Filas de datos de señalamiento
···

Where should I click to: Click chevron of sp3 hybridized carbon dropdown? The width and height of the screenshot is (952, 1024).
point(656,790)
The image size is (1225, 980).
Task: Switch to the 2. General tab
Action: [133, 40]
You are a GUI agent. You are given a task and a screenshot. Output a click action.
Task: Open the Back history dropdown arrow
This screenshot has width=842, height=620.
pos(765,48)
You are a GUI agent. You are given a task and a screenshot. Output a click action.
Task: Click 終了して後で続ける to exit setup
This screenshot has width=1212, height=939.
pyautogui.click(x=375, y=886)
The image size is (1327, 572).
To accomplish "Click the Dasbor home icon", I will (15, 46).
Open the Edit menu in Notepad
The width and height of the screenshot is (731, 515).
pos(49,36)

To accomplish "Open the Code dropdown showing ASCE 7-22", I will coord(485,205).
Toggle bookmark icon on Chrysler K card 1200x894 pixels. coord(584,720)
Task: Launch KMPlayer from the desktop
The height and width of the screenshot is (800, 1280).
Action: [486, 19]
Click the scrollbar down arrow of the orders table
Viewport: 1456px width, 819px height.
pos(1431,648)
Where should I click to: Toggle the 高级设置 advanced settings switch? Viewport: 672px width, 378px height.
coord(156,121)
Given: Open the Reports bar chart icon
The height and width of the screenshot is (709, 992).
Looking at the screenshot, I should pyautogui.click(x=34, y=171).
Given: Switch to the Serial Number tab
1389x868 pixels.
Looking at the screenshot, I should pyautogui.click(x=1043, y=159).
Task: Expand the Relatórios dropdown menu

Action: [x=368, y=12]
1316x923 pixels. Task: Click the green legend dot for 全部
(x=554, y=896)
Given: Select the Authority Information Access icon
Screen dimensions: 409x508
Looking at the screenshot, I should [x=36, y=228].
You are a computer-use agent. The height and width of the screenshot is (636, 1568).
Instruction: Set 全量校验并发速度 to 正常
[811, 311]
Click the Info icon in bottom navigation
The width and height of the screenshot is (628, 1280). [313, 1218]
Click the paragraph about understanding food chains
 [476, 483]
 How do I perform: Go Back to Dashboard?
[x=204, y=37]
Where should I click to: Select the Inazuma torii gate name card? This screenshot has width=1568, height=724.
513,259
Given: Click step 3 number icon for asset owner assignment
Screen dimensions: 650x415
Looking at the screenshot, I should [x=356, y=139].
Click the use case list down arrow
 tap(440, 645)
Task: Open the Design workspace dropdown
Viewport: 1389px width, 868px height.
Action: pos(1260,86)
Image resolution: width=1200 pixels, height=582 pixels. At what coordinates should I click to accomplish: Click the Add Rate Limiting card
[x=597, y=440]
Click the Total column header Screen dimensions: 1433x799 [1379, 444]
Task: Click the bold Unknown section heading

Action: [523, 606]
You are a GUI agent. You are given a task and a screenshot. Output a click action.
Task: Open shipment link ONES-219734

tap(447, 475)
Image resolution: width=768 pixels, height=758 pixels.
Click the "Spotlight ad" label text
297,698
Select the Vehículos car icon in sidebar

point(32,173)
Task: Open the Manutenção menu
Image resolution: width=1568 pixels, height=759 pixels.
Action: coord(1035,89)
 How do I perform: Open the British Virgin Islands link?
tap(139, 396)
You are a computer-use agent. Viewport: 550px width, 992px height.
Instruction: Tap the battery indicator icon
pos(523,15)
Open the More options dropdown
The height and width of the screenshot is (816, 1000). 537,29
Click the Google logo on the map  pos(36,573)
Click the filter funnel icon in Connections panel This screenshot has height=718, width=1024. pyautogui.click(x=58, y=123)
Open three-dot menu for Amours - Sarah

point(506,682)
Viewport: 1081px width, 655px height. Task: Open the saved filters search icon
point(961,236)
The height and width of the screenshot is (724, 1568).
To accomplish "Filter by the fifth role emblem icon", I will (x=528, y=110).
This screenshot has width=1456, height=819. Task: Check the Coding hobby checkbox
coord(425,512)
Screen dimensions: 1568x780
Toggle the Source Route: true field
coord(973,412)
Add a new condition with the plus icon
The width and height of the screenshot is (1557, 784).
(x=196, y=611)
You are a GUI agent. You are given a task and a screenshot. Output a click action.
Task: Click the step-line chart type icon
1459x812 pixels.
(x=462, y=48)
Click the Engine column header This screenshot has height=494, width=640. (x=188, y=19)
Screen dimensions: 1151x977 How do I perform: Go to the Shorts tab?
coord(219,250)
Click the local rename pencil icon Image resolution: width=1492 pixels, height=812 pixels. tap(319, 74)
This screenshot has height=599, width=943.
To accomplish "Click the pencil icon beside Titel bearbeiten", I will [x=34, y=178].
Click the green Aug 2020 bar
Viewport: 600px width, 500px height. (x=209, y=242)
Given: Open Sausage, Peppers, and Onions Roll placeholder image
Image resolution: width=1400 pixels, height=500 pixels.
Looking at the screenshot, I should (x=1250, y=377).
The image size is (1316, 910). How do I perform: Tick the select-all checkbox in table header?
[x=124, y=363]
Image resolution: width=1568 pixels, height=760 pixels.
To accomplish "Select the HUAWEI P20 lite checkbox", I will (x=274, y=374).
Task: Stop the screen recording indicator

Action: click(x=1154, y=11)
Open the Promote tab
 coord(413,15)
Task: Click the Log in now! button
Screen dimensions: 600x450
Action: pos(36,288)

···

Copia tal cual la parte de los ítems que empieza con la línea que contiene "1316x923 pixels. Task: Click" y termina con la que contiene "pos(523,15)", ambas incluidas.

* _RESULTADO_:
1316x923 pixels. Task: Click the green legend dot for 全部
(x=554, y=896)
Given: Select the Authority Information Access icon
Screen dimensions: 409x508
Looking at the screenshot, I should [x=36, y=228].
You are a computer-use agent. The height and width of the screenshot is (636, 1568).
Instruction: Set 全量校验并发速度 to 正常
[811, 311]
Click the Info icon in bottom navigation
The width and height of the screenshot is (628, 1280). [313, 1218]
Click the paragraph about understanding food chains
 [476, 483]
 How do I perform: Go Back to Dashboard?
[x=204, y=37]
Where should I click to: Select the Inazuma torii gate name card? This screenshot has width=1568, height=724.
513,259
Given: Click step 3 number icon for asset owner assignment
Screen dimensions: 650x415
Looking at the screenshot, I should [x=356, y=139].
Click the use case list down arrow
 tap(440, 645)
Task: Open the Design workspace dropdown
Viewport: 1389px width, 868px height.
Action: pos(1260,86)
Image resolution: width=1200 pixels, height=582 pixels. At what coordinates should I click to accomplish: Click the Add Rate Limiting card
[x=597, y=440]
Click the Total column header Screen dimensions: 1433x799 [1379, 444]
Task: Click the bold Unknown section heading

Action: [523, 606]
You are a GUI agent. You are given a task and a screenshot. Output a click action.
Task: Open shipment link ONES-219734

tap(447, 475)
Image resolution: width=768 pixels, height=758 pixels.
Click the "Spotlight ad" label text
297,698
Select the Vehículos car icon in sidebar

point(32,173)
Task: Open the Manutenção menu
Image resolution: width=1568 pixels, height=759 pixels.
Action: coord(1035,89)
 How do I perform: Open the British Virgin Islands link?
tap(139, 396)
You are a computer-use agent. Viewport: 550px width, 992px height.
Instruction: Tap the battery indicator icon
pos(523,15)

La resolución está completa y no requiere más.